Dataset entries:
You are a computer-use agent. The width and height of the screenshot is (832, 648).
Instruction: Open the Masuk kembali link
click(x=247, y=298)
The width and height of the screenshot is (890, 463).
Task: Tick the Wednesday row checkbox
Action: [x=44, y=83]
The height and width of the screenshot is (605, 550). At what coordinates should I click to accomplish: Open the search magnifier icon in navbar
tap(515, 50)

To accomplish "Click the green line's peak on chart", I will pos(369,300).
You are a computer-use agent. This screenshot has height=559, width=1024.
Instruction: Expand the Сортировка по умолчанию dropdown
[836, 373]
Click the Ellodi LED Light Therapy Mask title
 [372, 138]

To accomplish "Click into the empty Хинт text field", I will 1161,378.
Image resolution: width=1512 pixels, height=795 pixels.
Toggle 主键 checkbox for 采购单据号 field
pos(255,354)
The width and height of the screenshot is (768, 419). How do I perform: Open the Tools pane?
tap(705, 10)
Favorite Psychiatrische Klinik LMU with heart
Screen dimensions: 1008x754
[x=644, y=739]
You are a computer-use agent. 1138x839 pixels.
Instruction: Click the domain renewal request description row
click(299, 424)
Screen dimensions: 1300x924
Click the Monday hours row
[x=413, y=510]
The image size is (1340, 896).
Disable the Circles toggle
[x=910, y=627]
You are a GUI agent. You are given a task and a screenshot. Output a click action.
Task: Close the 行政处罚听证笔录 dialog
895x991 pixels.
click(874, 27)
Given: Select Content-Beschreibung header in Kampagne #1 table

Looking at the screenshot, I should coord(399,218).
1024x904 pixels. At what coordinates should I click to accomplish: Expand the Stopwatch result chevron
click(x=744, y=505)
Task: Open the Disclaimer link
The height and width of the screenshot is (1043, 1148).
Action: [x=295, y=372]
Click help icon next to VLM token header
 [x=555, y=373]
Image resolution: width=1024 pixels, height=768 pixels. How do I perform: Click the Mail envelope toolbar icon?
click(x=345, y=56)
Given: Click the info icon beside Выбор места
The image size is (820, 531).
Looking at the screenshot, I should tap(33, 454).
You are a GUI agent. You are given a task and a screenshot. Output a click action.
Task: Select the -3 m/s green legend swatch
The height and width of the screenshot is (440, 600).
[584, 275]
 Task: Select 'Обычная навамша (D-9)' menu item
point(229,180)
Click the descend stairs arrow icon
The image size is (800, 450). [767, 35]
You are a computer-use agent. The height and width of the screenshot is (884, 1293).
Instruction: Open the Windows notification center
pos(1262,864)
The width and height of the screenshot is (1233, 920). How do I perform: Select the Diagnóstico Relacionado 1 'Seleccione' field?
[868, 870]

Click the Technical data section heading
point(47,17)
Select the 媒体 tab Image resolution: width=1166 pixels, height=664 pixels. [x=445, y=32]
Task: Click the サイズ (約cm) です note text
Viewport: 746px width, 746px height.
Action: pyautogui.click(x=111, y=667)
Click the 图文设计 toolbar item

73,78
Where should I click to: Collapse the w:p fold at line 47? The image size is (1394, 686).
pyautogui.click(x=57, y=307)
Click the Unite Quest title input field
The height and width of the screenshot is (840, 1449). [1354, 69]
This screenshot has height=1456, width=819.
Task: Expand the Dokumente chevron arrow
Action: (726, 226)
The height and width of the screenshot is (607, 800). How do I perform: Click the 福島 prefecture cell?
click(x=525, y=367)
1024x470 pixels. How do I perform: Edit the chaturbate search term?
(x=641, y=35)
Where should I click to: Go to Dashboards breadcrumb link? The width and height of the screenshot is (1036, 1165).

WHAT YOU HAVE TO DO:
Using the entries above, give the number of lines that include "agent", with no added words.

RESULT OF THE EXERCISE:
6